Look at the movie business stats on Madonna, Sharon Stone, Winona Ryder - they each tell tales of women who are more successful as celebrities than as box office bait.
Of course it's not just the ladies of show business who sometimes have difficulty capitalizing on their fame.
Our first male celeb is not only jaw-droppingly handsome but is also one of the most sought-out actors in the biz. We're talking about Brad Pitt, so his movies must bring home the bacon, right? There's "Seven Years in Tibet" which cost an estimated $70 million, but took in only $32 million domestically; "The Devil's Own" which cost $80 million and grossed less than $43 million on these shores; the $90 million "Meet Joe Black," which made just under $45 million domestically, and as much as we hate to keep delivering bad news, there's more! You can talk all you want about "Fight Club's" cult following, but not it's making money. It made back $35 million of its $60 million budget in domestic box office. And don't forget "Spy Game" which you'd think would be a hit because you've got Robert Redford with Brad Pitt -- but even it lost millions of dollars. Brad's most recent flick, "Troy," with an outrageous $185 million budget, has only made $132 million thus far. You can do the math on that one! The good news for Brad is that he's still really hot and is married to Jennifer Aniston, so really he's a winner in life.
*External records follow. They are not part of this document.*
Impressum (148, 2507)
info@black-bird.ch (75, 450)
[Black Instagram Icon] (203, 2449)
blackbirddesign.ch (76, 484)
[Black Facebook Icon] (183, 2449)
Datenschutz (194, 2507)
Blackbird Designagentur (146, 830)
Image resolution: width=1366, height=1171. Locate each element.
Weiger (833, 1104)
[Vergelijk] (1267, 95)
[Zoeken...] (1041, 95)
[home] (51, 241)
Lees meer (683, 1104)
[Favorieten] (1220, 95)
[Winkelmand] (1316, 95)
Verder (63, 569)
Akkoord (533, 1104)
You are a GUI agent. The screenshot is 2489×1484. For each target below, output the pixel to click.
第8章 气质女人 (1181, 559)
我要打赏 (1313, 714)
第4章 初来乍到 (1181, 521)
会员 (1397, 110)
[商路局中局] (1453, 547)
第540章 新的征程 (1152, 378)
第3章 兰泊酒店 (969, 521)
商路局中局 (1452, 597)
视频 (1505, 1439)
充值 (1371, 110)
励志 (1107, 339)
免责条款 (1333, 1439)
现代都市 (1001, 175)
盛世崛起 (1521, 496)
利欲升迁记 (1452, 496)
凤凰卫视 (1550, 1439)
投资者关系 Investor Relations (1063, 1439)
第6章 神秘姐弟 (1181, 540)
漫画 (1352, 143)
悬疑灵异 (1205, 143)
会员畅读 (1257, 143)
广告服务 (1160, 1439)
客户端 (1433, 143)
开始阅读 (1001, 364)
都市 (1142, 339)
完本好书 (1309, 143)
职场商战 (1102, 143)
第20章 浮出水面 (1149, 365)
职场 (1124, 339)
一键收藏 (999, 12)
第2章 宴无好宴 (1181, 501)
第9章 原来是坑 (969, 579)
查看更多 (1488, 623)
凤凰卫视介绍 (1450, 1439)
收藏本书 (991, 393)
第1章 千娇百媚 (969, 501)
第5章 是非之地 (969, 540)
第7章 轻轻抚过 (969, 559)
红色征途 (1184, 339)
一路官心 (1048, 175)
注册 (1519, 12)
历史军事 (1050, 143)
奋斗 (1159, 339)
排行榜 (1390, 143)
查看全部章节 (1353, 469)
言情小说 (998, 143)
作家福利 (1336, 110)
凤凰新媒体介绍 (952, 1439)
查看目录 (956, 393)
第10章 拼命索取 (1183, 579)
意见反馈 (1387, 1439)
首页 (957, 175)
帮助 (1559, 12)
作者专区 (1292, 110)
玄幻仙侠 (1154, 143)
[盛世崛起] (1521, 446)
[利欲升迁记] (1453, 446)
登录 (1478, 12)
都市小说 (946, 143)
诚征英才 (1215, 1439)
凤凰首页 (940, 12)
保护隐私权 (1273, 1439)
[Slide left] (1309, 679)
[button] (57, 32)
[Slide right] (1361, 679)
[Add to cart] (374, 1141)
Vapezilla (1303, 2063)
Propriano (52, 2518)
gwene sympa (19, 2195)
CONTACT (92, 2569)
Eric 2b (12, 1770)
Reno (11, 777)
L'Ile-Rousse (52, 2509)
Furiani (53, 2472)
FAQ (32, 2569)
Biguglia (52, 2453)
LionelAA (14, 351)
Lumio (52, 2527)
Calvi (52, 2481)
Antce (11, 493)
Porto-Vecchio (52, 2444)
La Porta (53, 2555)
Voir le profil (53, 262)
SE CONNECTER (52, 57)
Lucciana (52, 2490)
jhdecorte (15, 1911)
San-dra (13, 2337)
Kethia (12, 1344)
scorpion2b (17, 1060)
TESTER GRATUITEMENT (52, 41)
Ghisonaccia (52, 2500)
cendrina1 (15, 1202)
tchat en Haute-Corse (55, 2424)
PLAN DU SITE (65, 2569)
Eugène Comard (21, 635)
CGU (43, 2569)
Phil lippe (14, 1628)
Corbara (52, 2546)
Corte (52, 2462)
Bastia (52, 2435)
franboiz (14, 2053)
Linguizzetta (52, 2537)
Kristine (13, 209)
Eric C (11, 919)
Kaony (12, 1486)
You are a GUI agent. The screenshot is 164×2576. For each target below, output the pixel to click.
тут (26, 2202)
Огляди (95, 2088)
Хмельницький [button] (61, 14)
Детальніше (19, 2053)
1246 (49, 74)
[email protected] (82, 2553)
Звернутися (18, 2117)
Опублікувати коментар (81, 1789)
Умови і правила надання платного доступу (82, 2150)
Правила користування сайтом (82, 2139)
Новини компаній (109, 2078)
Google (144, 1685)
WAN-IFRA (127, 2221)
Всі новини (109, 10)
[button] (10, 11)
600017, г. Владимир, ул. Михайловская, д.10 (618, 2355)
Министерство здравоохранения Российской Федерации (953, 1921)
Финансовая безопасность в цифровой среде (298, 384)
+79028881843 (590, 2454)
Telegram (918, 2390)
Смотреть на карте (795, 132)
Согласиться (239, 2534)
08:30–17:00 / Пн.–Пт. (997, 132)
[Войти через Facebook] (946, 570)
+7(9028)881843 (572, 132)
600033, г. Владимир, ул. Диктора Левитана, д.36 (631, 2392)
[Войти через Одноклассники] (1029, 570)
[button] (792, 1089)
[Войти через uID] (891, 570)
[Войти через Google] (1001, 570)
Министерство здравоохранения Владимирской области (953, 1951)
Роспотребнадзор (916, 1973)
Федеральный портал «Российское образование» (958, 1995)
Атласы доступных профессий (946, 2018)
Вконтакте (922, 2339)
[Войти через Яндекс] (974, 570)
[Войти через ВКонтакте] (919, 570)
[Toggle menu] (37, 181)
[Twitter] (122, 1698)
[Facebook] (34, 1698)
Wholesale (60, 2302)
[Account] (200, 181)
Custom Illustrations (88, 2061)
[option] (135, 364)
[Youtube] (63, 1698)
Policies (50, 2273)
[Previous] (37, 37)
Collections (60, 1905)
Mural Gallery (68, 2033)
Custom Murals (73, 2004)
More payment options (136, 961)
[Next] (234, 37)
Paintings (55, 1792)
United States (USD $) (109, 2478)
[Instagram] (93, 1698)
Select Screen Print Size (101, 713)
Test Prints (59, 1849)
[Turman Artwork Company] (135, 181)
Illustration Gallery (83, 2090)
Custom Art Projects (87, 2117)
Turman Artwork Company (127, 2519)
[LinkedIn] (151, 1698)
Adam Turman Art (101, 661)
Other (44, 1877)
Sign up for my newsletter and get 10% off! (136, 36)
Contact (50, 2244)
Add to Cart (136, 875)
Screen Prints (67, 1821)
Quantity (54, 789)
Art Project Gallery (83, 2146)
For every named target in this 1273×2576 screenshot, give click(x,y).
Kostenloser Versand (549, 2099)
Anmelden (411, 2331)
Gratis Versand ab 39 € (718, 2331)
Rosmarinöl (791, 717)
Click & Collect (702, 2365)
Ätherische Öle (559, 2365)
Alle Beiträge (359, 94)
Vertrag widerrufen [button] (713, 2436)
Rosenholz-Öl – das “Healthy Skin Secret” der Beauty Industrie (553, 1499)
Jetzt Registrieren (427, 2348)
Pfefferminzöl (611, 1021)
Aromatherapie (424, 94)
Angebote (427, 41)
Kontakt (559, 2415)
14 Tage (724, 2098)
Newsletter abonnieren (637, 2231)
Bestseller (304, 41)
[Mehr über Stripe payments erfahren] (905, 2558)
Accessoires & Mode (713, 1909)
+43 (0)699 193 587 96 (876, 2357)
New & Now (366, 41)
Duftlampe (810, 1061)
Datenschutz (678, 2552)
Don't go thinking that Brad is the only super hot, super famous guy with box office blunders. There's George Clooney, Ben Affleck, Matt Damon - where should we start? Mr. Clooney made "Solaris," which was a major disappointment, his directorial debut "Confessions of a Dangerous Mind" was a dud, and the hard-to-sit-through "Intolerable Cruelty" wound up in the red.
Ben Affleck's numbers aren't as surprising considering that "Gigli" made a paltry $6 million domestically - at a cost of $54 million. "Jersey Girl" came in the negative as well as "Paycheck." His movie "Bounce" with former girlfriend Gwyneth barely made the cut and "Reindeer Games" failed to recoup its budget. Since "Good Will Hunting," his buddy Damon has also had trouble getting movie goers to watch him perform leading roles. His dopey film "Stuck On You" was a big loser, while "The Legend of Bagger Vance" and "All the Pretty Horses" were in the negative to the tune of $30 million. Damon should be thanking his lucky stars that "The Bourne Supremacy" came along.
So, while celebrity can help a film, it's certainly no guarantee of success. Still needed is that magical combination of script, director and acting talent. Paris, are you listening?